(Stored records)
####################

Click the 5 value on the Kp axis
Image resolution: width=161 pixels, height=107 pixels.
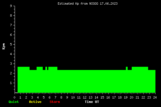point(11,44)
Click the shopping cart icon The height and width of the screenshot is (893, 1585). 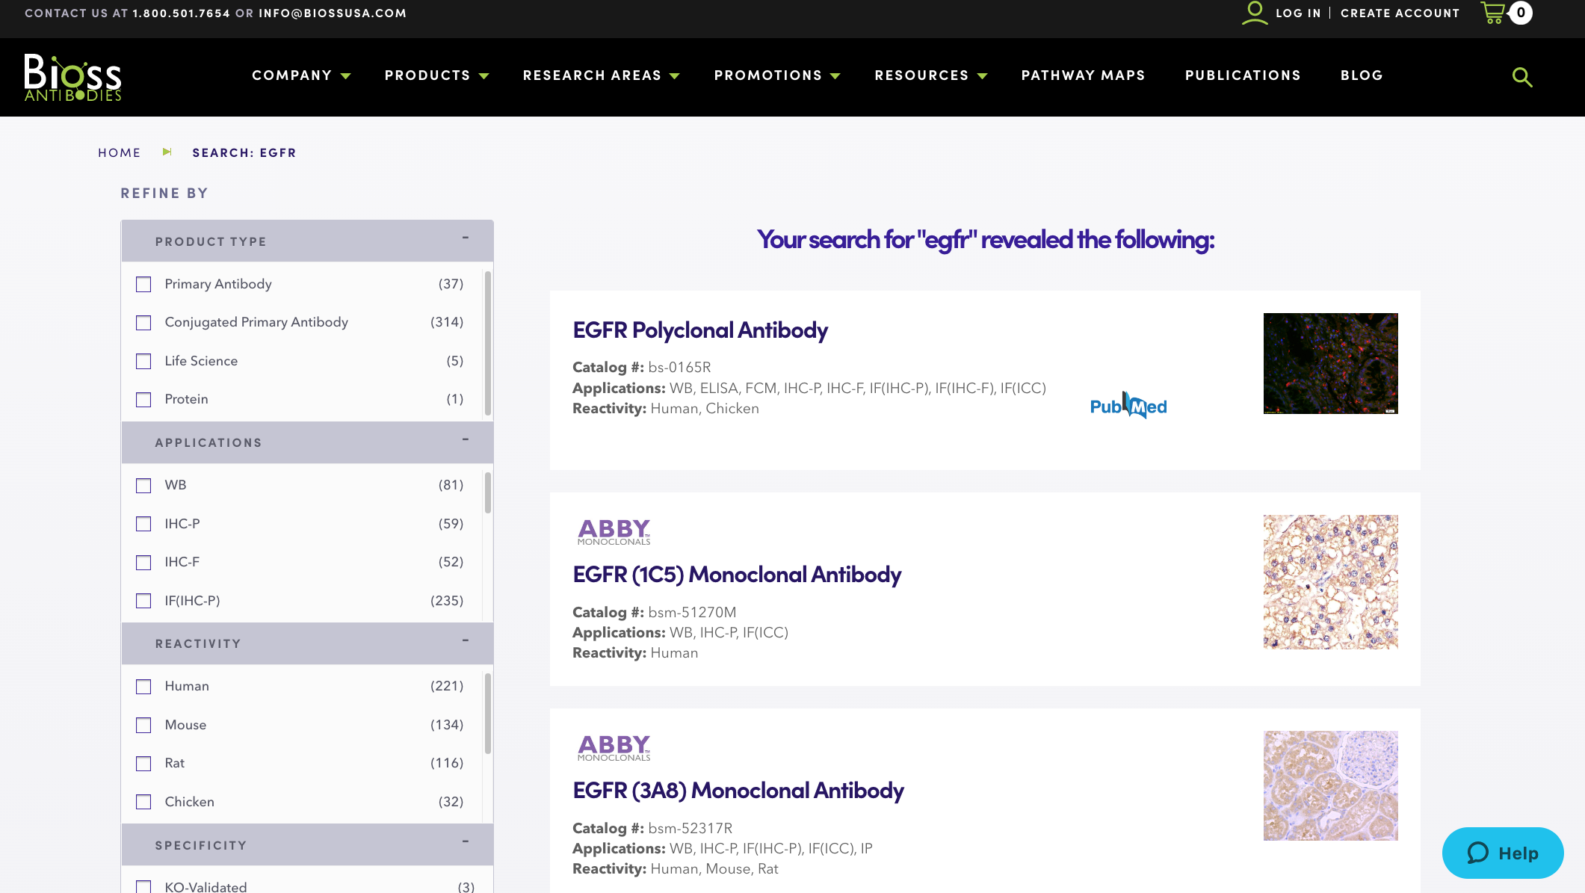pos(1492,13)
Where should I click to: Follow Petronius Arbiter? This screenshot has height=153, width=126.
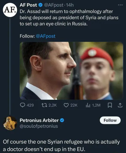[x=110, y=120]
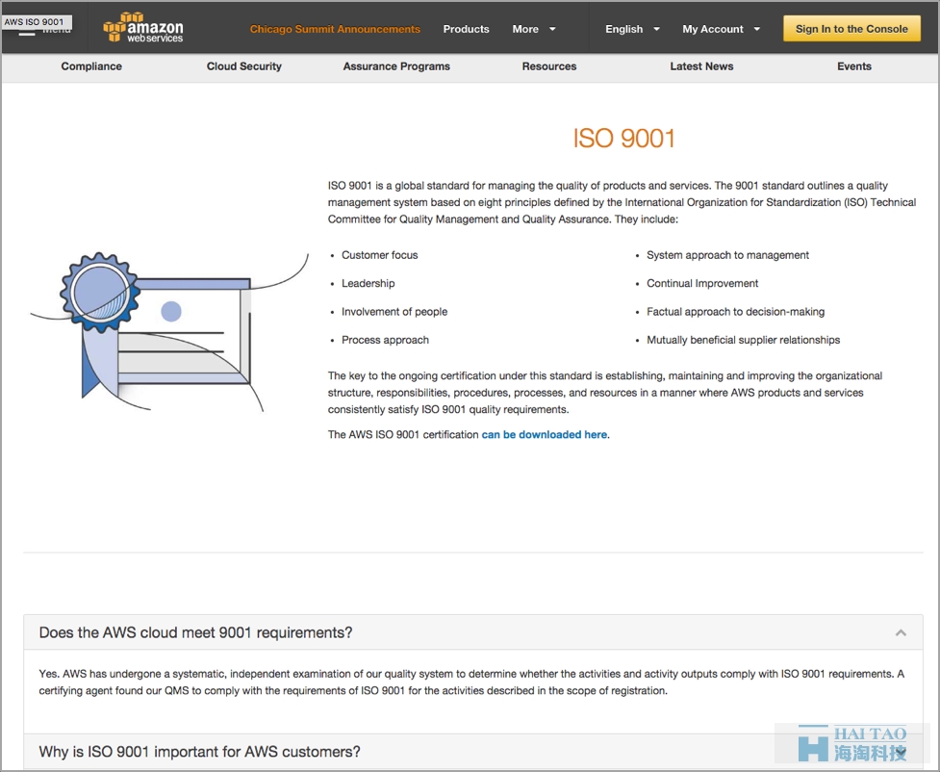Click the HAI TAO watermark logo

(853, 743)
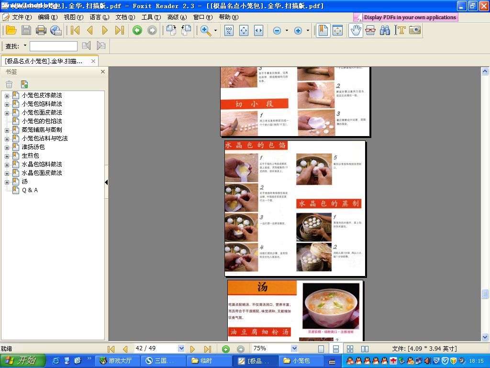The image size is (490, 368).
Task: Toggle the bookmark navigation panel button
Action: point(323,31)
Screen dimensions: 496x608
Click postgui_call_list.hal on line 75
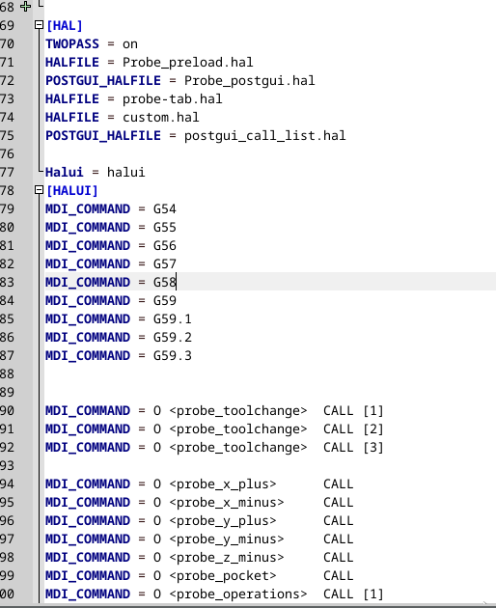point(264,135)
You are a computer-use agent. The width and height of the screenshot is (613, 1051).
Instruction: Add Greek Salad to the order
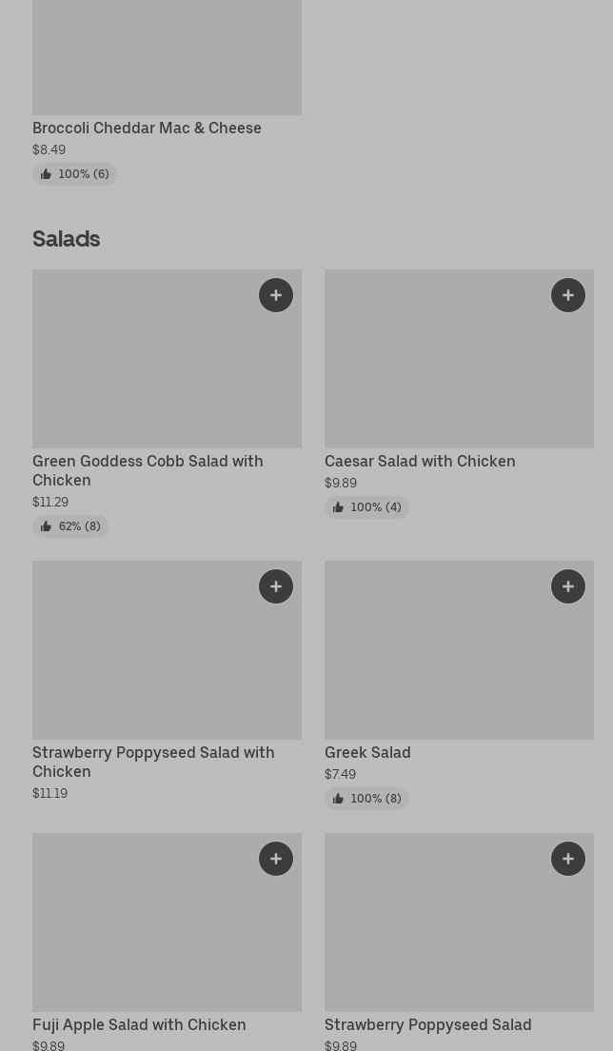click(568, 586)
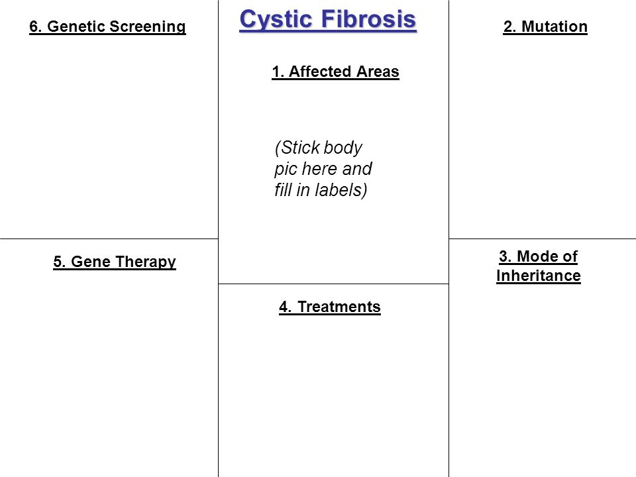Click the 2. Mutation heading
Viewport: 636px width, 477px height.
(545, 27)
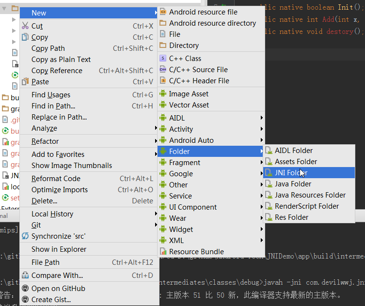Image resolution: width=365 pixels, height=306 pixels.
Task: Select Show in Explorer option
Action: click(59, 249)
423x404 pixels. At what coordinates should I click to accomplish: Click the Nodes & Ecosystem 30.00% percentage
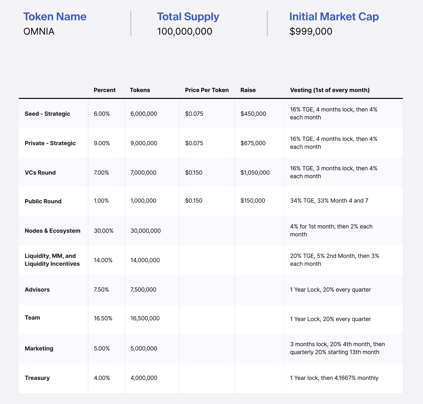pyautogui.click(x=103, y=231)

####################

DESCRIPTION OF THE TASK:
No pictures belong in the output. It should reproduce exactly the lines from the one containing "Instruction: Add Greek Salad to the order" through the end of the data, both ends included.

ANSWER TO THIS TASK:
Instruction: Add Greek Salad to the order
click(568, 586)
Click the 2. Mutation heading
Viewport: 636px width, 477px height.
(545, 27)
Image resolution: width=365 pixels, height=306 pixels.
Task: Select Show in Explorer option
Action: click(59, 249)
423x404 pixels. At what coordinates should I click to accomplish: Click the Nodes & Ecosystem 30.00% percentage
pyautogui.click(x=103, y=231)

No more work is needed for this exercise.